なぜ「日本型セキュリティの現実と理想」なのか
物事の理想と現実の隔たりを語る際に、よく「××の理想と現実」などと表現する。先に何らかの「理想」があり、その理想に比べて「現実」がどれほど離れているのかを述べるためだ。しかし、この連載の題名は「日本型セキュリティの現実と理想」であり、「理想」ではなく「現実」が先にある。その点を不思議に感じた読者もいたのではないだろうか。

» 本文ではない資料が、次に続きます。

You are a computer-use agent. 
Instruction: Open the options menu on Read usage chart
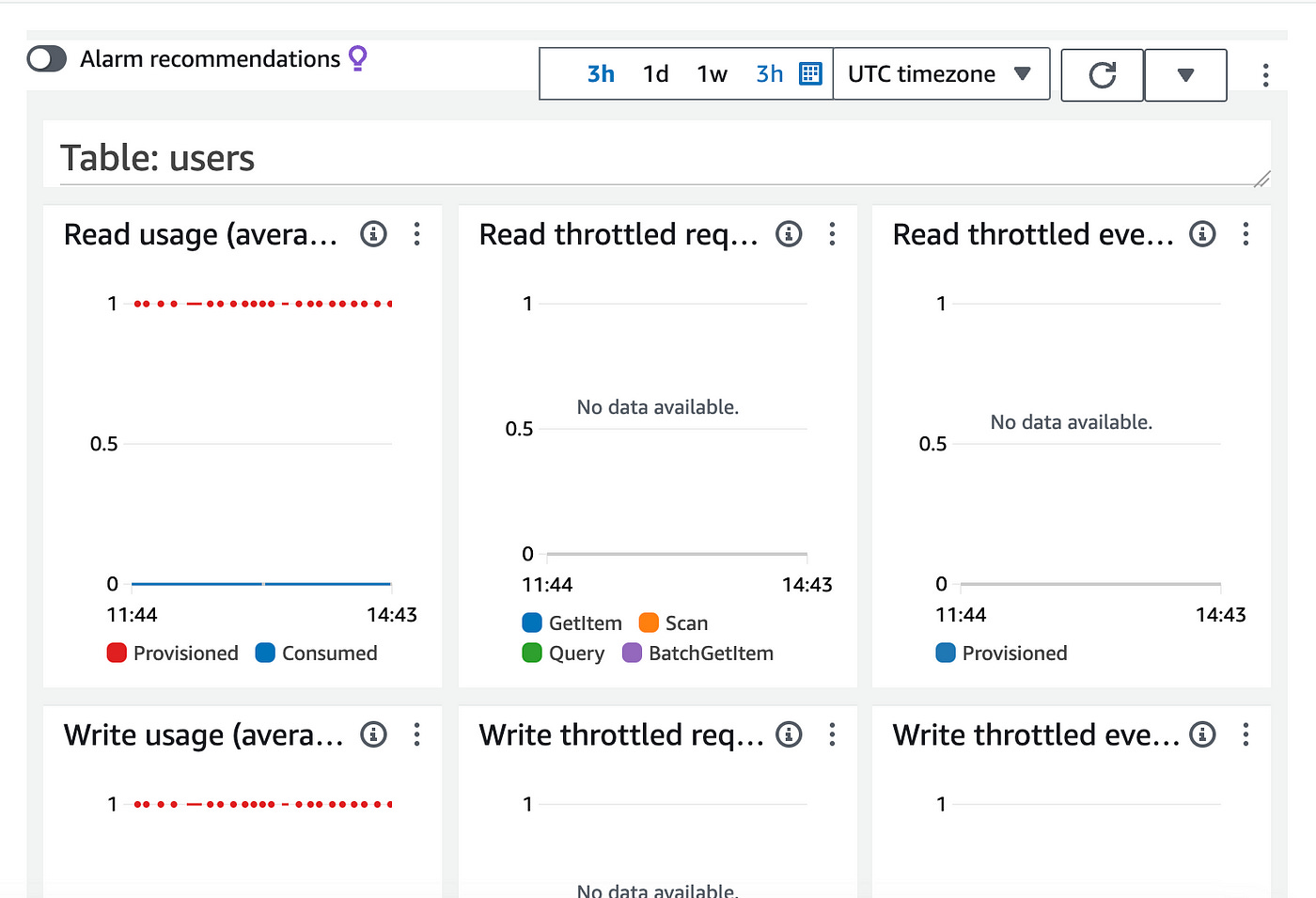416,234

これには理由がある。セキュリティ対策とは、サイバー攻撃などの脅威があって、初めて必要になるからだ。攻撃されなければ、そもそも防御は必要ない。セキュリティ対策の理想とは、脅威が存在しないということである。しかしその理想は、いくら願っても実現しないだろう。サイバー攻撃や内部不正といった脅威は、人間の欲が引き起こすものだからだ。極論すれば、脅威のない世界が実現するとしたら、全ての人間が無欲になるしかないだろう。
またセキュリティを語る際に、人間は誰も悪いことをしないという意味で「性善説」という言葉が使われるが、このような使い方は誤用だ。本来は、性善説だろうと、性悪説だろうと、「結局人間は悪事を働いてしまう」という前提は変わらない。説明のアプローチが異なるだけで、どちらも人は正しい道徳を身につける必要があると述べている。つまり、「(誤用の)性善説」に立ったセキュリティ対策というのは、人間が存在する限り成立しないのだ。
だから、人間が人間である限り、誰もが悪事(攻撃)に及ぶ可能性があるという前提に立てば、上述したセキュリティの理想というものは存在し得ない。そのため、連載の第1回は「セキュリティインシデントが繰り返される理由」という内容から始めた。まずは、セキュリティ対策の現実を読者の皆さんに理解してほしかったからだ。
しかし結局は、人間が幾度となく戦いを繰り返してきた世界の歴史が示すように、サイバー攻撃とセキュリティ対策の関係に終わりが来ることはない。情報セキュリティの本質とは、「永遠に続くいたちごっこ」なのである。